EXTRACT TO READ:
____
I can't speak to the other discussions you've seen, but there is at least one hashing algorithm that is guaranteed to be O(1).
Cuckoo hashing maintains an invariant so that there is no chaining in the hash table. Insertion is amortized O(1), retrieval is always O(1). I've never seen an implementation of it, it's something that was newly discovered when I was in college. For relatively static data sets, it should be a very good O(1), since it calculates two hash functions, performs two lookups, and immediately knows the answer.
Mind you, this is assuming the hash calcuation is O(1) as well. You could argue that for length-K strings, any hash is minimally O(K). In reality, you can bound K pretty easily, say K < 1000. O(K) ~= O(1) for K < 1000.
There may be a conceptual error as to how you're understanding Big-Oh notation. What it means is that, given an algorithm and an input data set, the upper bound for the algorithm's run time depends on the value of the O-function when the size of the data set tends to infinity.
When one says that an algorithm takes O(n) time, it means that the runtime for an algorithm's worst case depends linearly on the size of the input set.
When an algorithm takes O(1) time, the only thing it means is that, given a function T(f) which calculates the runtime of a function f(n), there exists a natural positive number k such that T(f) < k for any input n. Essentially, it means that the upper bound for the run time of an algorithm is not dependent on its size, and has a fixed, finite limit.
Now, that does not mean in any way that the limit is small, just that it's independent of the size of the input set. So if I artificially define a bound k for the size of a data set, then its complexity will be O(k) == O(1).
For example, searching for an instance of a value on a linked list is an O(n) operation. But if I say that a list has at most 8 elements, then O(n) becomes O(8) becomes O(1).
In this case, it we used a trie data structure as a dictionary (a tree of characters, where the leaf node contains the value for the string used as key), if the key is bounded, then its lookup time can be considered O(1) (If I define a character field as having at most k characters in length, which can be a reasonable assumption for many cases).
For a hash table, as long as you assume that the hashing function is good (randomly distributed) and sufficiently sparse so as to minimize collisions, and rehashing is performed when the data structure is sufficiently dense, you can indeed consider it an O(1) access-time structure.
In conclusion, O(1) time may be overrated for a lot of things. For large data structures the complexity of an adequate hash function may not be trivial, and sufficient corner cases exist where the amount of collisions lead it to behave like an O(n) data structure, and rehashing may become prohibitively expensive. In which case, an O(log(n)) structure like an AVL or a B-tree may be a superior alternative.
In general, I think people use them comparatively without regard to exactness. For example, hash-based data structures are O(1) (average) look up if designed well and you have a good hash. If everything hashes to a single bucket, then it's O(n). Generally, though one uses a good algorithm and the keys are reasonably distributed so it's convenient to talk about it as O(1) without all the qualifications. Likewise with lists, trees, etc. We have in mind certain implementations and it's simply more convenient to talk about them, when discussing generalities, without the qualifications. If, on the other hand, we're discussing specific implementations, then it probably pays to be more precise.
HashTable looks-ups are O(1) with respect to the number of items in the table, because no matter how many items you add to the list the cost of hashing a single item is pretty much the same, and creating the hash will tell you the address of the item.
____
COLLECTED DATA:

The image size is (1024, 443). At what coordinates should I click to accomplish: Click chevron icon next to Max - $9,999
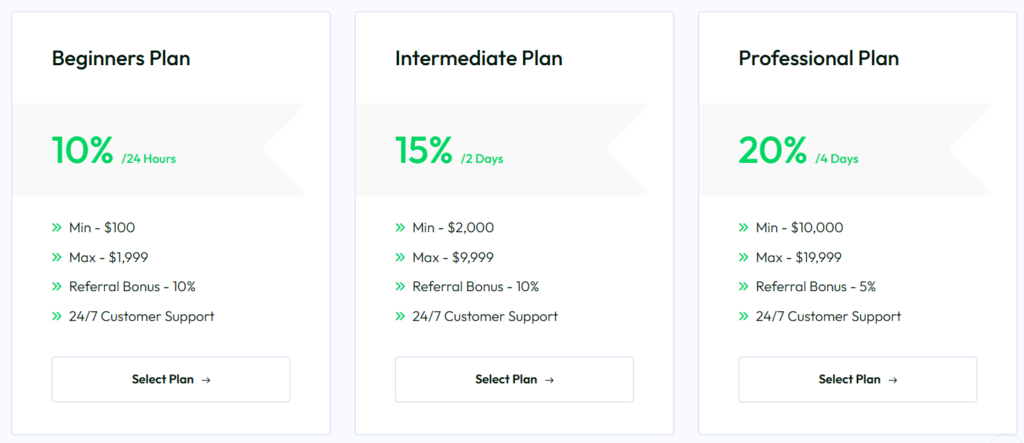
____
DIRECTIVES:
a) In the discussion of hash table lookup complexity, which conditions must hold for a hash table to be considered an O(1) access-time structure? List each one.
b) Extend the discussion of hash table lookup complexity with a further paragraph that follows its final sentence.

SOLVED TASKS:
a)
- The hashing function is good (randomly distributed).
- The table is sufficiently sparse to minimize collisions.
- Rehashing is performed when the data structure is sufficiently dense.

b)
To answer why this is relevant: the OP asked about why O(1) seemed to be thrown around so casually when in his mind it obviously could not apply in many circumstances. This answer explains that O(1) time really is possible in those circumstances.
Hash table implementations are in practice not "exactly" O(1) in use, if you test one you'll find they average around 1.5 lookups to find a given key across a large dataset
( due to to the fact that collisions DO occur, and upon colliding, a different location must be assigned )
Also, In practice, HashMaps are backed by arrays with an initial size, that is "grown" to double size when it reaches 70% fullness on average, which gives a relatively good addressing space. After 70% fullness collision rates grow faster.
Big O theory states that if you have a O(1) algorithm, or even an O(2) algorithm, the critical factor is the degree of the relation between input-set size and steps to insert/fetch one of them. O(2) is still constant time, so we just approximate it as O(1), because it means more or less the same thing.
In reality, there is only 1 way to have a "perfect hashtable" with O(1), and that requires:
A Global Perfect Hash Key Generator
An Unbounded addressing space.
( Exception case: if you can compute in advance all the permutations of permitted keys for the system, and your target backing store address space is defined to be the size where it can hold all keys that are permitted, then you can have a perfect hash, but its a "domain limited" perfection )
Given a fixed memory allocation, it is not plausible in the least to have this, because it would assume that you have some magical way to pack an infinite amount of data into a fixed amount of space with no loss of data, and that's logistically impossible.
So retrospectively, getting O(1.5) which is still constant time, in a finite amount of memory with even a relatively Naïve hash key generator, I consider pretty damn awesome.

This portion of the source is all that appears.